• [文書本文]

····················

アメリカの一流ホテルで日本人マネージャーとして10年間勤務した著者が、日々の仕事の中でふと目にしたシーンから、日米の文化的な違い、考え方の背景にあるものなどをつづります。 著者紹介はこちら>>

第155回

ホテルチェーンのオリジンを訪ねて

ホテルイメージ

第一次大戦後、コンラッド・ニコルソン・ヒルトンはフランスの戦場から戻ると、テキサスを目指した。1901年に石油が発見されて以来、そこはオイルマネーに沸いている地。銀行を経営すれば儲かるという友人の言葉に動かされ、買収する銀行を探した。シスコの街に寄ったとき、40室のモブレーホテルに滞在。だが、部屋を1日に3回転させているため、すぐにはチェックインできず、8時間後に戻ってこいと言われる。コンラッドはホテルに強い興味を抱き、オーナーをつかまえると、丁度、彼はホテルを売り、オイルへの投資を考えているときだった。幸か不幸か、買収予定だった銀行の値が7万5千ドルから8万ドルに吊り上げられ買えず、代わりにこのホテルを4万ドルで購入、1919年のことだった。現在、モブレーホテルは、外観はそのまま保存され、コンラッド・ヒルトン・ミュージアムになっている。

····················

• [資料抜粋]
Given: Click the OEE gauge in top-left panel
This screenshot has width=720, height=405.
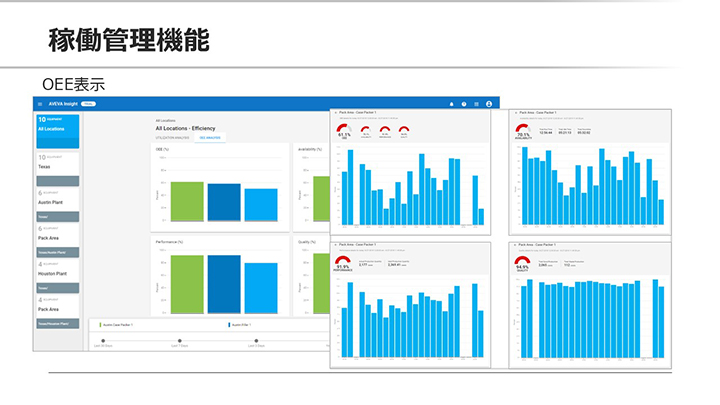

····················

• [やること]
1 – 次の(a)〜(c)の記述が本文の内容と合っているかどうかを、それぞれ「はい」か「いいえ」で答えてください。判断の根拠となる本文の語句を、そのまま引用して添えてください。
(a) コンラッドはモブレーホテルに着いてすぐにチェックインできた。
(b) 買収予定だった銀行の値は8万ドルに吊り上げられた。
(c) コンラッドはモブレーホテルを1919年に4万ドルで購入した。
2 – 本文から、「アメリカの一流ホテルで日本人」という語句を含む部分で始まり、「ド・ヒルトン・ミュージアムになっている。」で終わる部分を、一字も変えずに抜き出して示してください。
3 – 本文によると、コンラッドがモブレーホテルにすぐチェックインできなかったのはなぜですか。1〜3文で説明してください。
資料は参照しなくてもかまいません。

• [出力結果]
1 –
(a) いいえ。「すぐにはチェックインできず、8時間後に戻ってこいと言われる」
(b) はい。「7万5千ドルから8万ドルに吊り上げられ買えず」
(c) はい。「このホテルを4万ドルで購入、1919年のことだった」

2 –
アメリカの一流ホテルで日本人マネージャーとして10年間勤務した著者が、日々の仕事の中でふと目にしたシーンから、日米の文化的な違い、考え方の背景にあるものなどをつづります。 著者紹介はこちら>>

第155回

ホテルチェーンのオリジンを訪ねて

ホテルイメージ

第一次大戦後、コンラッド・ニコルソン・ヒルトンはフランスの戦場から戻ると、テキサスを目指した。1901年に石油が発見されて以来、そこはオイルマネーに沸いている地。銀行を経営すれば儲かるという友人の言葉に動かされ、買収する銀行を探した。シスコの街に寄ったとき、40室のモブレーホテルに滞在。だが、部屋を1日に3回転させているため、すぐにはチェックインできず、8時間後に戻ってこいと言われる。コンラッドはホテルに強い興味を抱き、オーナーをつかまえると、丁度、彼はホテルを売り、オイルへの投資を考えているときだった。幸か不幸か、買収予定だった銀行の値が7万5千ドルから8万ドルに吊り上げられ買えず、代わりにこのホテルを4万ドルで購入、1919年のことだった。現在、モブレーホテルは、外観はそのまま保存され、コンラッド・ヒルトン・ミュージアムになっている。

3 – ホテルが部屋を1日に3回転させていたためです。そのため、すぐには部屋に入れず、8時間後に戻ってくるよう言われました。